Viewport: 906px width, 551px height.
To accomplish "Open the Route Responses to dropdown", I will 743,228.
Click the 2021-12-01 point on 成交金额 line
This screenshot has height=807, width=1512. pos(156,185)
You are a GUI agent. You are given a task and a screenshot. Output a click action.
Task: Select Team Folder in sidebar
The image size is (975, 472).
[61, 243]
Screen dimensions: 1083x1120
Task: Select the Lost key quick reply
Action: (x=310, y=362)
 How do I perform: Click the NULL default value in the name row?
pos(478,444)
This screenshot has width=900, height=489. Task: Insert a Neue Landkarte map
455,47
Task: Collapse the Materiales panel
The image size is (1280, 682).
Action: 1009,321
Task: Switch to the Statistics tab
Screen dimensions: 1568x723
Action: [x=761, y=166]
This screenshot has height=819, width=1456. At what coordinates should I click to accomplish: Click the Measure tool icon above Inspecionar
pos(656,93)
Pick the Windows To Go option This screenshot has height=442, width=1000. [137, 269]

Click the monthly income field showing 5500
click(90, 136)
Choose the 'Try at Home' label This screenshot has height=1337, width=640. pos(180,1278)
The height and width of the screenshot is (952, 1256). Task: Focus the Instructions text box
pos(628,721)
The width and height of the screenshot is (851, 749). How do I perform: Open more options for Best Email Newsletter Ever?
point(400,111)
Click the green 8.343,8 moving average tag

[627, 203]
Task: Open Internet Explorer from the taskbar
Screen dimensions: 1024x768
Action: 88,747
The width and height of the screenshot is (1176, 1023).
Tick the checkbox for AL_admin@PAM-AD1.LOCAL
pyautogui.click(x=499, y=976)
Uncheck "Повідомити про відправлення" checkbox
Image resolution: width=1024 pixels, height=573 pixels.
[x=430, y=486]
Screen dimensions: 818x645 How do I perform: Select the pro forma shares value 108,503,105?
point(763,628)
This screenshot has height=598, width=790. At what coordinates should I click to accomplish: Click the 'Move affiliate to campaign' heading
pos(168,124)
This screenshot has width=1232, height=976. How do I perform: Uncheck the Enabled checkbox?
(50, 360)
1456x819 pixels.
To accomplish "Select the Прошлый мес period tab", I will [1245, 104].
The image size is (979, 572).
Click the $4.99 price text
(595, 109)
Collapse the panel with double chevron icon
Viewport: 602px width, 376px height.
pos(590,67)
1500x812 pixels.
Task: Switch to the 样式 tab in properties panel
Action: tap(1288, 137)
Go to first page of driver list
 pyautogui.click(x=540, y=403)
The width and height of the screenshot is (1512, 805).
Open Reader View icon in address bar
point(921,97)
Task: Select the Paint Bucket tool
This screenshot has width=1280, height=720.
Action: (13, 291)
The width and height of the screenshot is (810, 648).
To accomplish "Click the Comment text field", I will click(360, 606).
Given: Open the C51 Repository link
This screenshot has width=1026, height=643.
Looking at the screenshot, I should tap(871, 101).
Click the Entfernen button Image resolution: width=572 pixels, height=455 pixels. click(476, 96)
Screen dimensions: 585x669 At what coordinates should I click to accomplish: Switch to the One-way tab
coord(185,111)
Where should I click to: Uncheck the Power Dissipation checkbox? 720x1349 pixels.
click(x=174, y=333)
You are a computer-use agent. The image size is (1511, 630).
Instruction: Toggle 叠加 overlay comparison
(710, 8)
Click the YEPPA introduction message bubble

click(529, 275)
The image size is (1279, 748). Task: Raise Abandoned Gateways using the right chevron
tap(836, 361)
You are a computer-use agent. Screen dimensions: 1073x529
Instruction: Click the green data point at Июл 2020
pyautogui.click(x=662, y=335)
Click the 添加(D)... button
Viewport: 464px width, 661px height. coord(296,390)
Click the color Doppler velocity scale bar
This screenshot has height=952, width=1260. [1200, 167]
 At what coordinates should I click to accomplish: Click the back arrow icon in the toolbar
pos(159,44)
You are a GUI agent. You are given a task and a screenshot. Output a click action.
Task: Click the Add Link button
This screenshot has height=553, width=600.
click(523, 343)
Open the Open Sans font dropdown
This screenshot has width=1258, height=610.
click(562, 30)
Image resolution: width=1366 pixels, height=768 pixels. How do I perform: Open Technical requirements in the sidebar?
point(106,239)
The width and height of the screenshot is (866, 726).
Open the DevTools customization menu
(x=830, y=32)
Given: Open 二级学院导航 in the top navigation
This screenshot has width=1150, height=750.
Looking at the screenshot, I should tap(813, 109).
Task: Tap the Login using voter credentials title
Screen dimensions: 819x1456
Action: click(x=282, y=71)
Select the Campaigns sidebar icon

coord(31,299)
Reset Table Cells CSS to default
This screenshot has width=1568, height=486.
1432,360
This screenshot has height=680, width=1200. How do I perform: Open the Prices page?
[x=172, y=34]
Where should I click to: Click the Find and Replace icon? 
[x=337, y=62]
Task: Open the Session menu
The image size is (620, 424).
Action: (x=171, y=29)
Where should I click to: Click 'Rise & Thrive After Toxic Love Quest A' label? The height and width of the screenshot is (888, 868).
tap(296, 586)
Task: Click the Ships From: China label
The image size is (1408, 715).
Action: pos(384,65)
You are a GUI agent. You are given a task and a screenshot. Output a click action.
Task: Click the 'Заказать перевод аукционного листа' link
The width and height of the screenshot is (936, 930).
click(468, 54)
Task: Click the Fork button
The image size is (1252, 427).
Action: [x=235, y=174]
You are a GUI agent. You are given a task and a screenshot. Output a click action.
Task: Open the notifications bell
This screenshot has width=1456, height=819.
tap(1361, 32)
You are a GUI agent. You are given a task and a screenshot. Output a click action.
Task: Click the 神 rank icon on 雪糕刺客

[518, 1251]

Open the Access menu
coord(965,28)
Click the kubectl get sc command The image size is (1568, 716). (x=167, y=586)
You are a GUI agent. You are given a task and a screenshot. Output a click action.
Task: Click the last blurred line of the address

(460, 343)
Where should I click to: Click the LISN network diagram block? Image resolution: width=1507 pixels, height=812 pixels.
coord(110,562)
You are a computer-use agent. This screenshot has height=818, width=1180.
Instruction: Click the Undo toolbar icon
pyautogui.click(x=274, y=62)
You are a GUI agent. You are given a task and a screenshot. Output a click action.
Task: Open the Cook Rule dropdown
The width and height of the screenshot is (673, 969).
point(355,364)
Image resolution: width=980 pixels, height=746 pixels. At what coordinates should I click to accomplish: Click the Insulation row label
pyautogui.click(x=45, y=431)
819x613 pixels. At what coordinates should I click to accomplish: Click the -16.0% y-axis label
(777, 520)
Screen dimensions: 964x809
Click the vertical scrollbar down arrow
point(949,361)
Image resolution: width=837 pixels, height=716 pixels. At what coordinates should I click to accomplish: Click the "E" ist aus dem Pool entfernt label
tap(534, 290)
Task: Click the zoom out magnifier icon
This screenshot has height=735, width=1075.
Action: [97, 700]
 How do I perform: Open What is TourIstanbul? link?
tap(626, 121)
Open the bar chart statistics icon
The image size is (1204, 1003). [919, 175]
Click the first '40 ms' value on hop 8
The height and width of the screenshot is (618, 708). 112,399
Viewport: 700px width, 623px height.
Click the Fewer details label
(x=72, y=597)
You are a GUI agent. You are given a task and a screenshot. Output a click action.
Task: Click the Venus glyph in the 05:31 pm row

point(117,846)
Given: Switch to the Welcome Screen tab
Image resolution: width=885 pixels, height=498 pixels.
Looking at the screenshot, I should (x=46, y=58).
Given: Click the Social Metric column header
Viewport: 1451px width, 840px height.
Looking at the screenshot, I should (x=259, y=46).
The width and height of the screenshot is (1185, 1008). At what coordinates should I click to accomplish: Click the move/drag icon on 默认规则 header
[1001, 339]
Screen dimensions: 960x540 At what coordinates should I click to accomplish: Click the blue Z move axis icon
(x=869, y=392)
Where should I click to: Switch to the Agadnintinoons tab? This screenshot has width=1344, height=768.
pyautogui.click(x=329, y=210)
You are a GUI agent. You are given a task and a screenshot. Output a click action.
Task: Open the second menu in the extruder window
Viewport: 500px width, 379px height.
::::
How to complete this task
Please reproduce, exactly as they appear above, the lines from the line containing "The image size is (1280, 682)." up to and including the line containing "Choose the 'Try".

Answer to this exercise
The image size is (1280, 682).
Action: 1009,321
Task: Switch to the Statistics tab
Screen dimensions: 1568x723
Action: [x=761, y=166]
This screenshot has height=819, width=1456. At what coordinates should I click to accomplish: Click the Measure tool icon above Inspecionar
pos(656,93)
Pick the Windows To Go option This screenshot has height=442, width=1000. [137, 269]

Click the monthly income field showing 5500
click(90, 136)
Choose the 'Try at Home' label This screenshot has height=1337, width=640. pos(180,1278)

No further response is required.